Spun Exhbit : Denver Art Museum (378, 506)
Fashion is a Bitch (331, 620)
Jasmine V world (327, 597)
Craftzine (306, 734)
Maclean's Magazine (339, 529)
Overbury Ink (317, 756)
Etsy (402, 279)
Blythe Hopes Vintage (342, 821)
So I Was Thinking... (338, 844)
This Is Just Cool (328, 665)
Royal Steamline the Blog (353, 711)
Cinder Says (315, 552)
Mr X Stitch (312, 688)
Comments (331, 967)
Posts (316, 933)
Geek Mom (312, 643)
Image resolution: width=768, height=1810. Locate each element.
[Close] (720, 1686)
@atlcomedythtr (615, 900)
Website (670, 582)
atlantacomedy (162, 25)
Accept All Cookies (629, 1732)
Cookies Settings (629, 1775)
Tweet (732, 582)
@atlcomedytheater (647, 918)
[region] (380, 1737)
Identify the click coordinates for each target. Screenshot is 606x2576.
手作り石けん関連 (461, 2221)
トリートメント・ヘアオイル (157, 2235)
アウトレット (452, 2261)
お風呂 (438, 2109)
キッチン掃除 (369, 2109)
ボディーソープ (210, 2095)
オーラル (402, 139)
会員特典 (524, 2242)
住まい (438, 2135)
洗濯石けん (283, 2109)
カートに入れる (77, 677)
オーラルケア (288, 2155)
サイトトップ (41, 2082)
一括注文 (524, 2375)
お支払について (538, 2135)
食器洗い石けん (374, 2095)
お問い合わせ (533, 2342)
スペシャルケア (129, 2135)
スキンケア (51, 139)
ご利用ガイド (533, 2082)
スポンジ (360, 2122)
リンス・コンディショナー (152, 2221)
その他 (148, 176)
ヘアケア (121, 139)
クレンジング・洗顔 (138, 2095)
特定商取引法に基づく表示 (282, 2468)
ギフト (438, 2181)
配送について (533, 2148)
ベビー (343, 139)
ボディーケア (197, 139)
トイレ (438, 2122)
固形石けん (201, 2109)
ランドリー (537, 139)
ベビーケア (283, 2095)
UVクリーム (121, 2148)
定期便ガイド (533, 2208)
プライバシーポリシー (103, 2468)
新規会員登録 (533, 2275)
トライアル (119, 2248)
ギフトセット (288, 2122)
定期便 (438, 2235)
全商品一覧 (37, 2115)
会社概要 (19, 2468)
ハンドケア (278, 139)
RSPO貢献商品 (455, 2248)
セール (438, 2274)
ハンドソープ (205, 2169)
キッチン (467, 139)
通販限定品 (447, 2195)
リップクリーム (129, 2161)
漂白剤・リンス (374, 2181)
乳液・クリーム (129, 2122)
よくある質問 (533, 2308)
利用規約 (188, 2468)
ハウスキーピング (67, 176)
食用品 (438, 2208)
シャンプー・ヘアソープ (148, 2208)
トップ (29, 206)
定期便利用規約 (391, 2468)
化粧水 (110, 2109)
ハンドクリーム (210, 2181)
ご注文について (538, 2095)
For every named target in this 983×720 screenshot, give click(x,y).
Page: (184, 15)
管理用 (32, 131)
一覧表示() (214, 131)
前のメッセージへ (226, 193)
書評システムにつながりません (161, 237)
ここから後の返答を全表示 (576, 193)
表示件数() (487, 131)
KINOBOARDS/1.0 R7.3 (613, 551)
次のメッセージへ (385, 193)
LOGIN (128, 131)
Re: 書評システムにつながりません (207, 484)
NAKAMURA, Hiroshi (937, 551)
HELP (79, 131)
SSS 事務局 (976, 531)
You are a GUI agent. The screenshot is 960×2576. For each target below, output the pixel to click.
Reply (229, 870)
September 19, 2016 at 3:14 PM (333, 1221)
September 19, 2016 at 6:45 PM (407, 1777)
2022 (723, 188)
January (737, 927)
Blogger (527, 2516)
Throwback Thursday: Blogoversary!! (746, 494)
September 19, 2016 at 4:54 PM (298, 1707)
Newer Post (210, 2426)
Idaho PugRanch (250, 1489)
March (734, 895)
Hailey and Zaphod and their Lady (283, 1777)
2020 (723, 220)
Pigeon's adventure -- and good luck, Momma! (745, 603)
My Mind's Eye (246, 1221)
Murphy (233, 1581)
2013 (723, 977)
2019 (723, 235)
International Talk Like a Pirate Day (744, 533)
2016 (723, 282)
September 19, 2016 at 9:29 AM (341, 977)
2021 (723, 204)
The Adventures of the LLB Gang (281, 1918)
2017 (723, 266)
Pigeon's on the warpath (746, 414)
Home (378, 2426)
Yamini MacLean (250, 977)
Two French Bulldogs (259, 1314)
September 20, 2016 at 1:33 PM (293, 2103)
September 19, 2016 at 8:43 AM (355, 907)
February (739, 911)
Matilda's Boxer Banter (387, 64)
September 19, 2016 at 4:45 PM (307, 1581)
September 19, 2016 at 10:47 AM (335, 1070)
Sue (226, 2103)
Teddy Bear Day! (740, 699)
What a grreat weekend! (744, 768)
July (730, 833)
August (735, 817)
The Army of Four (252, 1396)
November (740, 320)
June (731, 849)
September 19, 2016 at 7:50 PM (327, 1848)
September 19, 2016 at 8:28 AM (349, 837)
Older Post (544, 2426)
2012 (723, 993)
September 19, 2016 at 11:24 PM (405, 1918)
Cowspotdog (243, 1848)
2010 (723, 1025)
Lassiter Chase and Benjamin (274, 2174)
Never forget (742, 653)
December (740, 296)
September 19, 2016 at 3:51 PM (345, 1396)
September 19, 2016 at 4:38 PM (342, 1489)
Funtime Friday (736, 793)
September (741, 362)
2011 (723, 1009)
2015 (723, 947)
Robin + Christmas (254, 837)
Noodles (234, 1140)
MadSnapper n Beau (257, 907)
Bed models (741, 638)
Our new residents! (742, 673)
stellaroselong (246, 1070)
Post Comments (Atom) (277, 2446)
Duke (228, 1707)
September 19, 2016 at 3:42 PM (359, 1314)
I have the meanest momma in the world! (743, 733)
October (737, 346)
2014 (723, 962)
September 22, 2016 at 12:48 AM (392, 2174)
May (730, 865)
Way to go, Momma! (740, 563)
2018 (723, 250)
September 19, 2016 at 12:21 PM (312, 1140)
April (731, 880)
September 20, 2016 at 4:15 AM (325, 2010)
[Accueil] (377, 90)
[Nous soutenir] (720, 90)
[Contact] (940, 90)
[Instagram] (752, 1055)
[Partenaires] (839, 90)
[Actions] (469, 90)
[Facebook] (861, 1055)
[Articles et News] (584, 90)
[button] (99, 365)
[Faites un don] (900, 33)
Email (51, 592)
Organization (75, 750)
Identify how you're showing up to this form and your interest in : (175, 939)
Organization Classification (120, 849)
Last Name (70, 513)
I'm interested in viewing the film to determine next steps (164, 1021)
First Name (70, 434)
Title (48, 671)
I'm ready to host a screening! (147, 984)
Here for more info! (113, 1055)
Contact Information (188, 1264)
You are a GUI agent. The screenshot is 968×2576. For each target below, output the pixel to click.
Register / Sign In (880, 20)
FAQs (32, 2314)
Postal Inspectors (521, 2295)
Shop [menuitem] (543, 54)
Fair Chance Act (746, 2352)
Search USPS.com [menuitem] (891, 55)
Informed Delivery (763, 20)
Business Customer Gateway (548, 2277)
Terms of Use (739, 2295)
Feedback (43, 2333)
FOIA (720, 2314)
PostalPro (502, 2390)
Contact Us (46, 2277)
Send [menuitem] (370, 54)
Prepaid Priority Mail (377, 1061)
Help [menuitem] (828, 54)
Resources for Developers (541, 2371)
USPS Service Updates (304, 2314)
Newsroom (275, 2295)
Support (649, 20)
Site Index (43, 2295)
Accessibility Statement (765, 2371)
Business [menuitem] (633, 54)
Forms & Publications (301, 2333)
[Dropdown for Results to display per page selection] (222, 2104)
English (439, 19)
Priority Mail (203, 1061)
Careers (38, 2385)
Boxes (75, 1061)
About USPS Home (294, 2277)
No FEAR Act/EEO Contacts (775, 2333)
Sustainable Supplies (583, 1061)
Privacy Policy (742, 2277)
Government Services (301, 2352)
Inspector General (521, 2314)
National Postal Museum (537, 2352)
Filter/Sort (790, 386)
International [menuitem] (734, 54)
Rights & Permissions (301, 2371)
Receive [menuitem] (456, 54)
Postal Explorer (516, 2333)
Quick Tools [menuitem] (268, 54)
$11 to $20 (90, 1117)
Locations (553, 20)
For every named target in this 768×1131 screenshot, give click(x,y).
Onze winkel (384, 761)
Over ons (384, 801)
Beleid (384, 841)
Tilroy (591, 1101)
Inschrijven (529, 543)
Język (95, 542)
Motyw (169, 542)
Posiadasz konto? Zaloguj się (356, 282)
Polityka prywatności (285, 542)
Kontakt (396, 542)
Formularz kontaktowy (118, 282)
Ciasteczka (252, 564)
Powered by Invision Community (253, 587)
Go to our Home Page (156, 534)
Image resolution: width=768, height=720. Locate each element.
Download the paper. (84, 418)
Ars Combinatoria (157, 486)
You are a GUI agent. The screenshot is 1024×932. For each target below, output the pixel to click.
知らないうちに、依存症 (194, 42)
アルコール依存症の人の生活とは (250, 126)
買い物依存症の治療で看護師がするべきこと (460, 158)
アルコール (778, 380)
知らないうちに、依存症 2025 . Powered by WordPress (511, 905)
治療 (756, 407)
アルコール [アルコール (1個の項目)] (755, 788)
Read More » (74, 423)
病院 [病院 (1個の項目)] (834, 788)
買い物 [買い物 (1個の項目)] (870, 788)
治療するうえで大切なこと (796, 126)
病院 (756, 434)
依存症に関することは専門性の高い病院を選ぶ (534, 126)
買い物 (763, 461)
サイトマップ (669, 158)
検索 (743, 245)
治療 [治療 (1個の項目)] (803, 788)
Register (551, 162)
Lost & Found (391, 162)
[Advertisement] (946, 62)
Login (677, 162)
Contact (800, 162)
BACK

◆ DIRECTIVE ◆
Reproduce only the part of the records that opens with the line containing "[Accueil] (377, 90)" and closes with the line containing "National Postal Museum (537, 2352)", renaming "menuitem" to "link" wherever it occurs and leaving everything else unchanged.

◆ CORRECT RESULT ◆
[Accueil] (377, 90)
[Nous soutenir] (720, 90)
[Contact] (940, 90)
[Instagram] (752, 1055)
[Partenaires] (839, 90)
[Actions] (469, 90)
[Facebook] (861, 1055)
[Articles et News] (584, 90)
[button] (99, 365)
[Faites un don] (900, 33)
Email (51, 592)
Organization (75, 750)
Identify how you're showing up to this form and your interest in : (175, 939)
Organization Classification (120, 849)
Last Name (70, 513)
I'm interested in viewing the film to determine next steps (164, 1021)
First Name (70, 434)
Title (48, 671)
I'm ready to host a screening! (147, 984)
Here for more info! (113, 1055)
Contact Information (188, 1264)
You are a GUI agent. The screenshot is 968×2576. For each target below, output the pixel to click.
Register / Sign In (880, 20)
FAQs (32, 2314)
Postal Inspectors (521, 2295)
Shop [link] (543, 54)
Fair Chance Act (746, 2352)
Search USPS.com [link] (891, 55)
Informed Delivery (763, 20)
Business Customer Gateway (548, 2277)
Terms of Use (739, 2295)
Feedback (43, 2333)
FOIA (720, 2314)
PostalPro (502, 2390)
Contact Us (46, 2277)
Send [link] (370, 54)
Prepaid Priority Mail (377, 1061)
Help [link] (828, 54)
Resources for Developers (541, 2371)
USPS Service Updates (304, 2314)
Newsroom (275, 2295)
Support (649, 20)
Site Index (43, 2295)
Accessibility Statement (765, 2371)
Business [link] (633, 54)
Forms & Publications (301, 2333)
[Dropdown for Results to display per page selection] (222, 2104)
English (439, 19)
Priority Mail (203, 1061)
Careers (38, 2385)
Boxes (75, 1061)
About USPS Home (294, 2277)
No FEAR Act/EEO Contacts (775, 2333)
Sustainable Supplies (583, 1061)
Privacy Policy (742, 2277)
Government Services (301, 2352)
Inspector General (521, 2314)
National Postal Museum (537, 2352)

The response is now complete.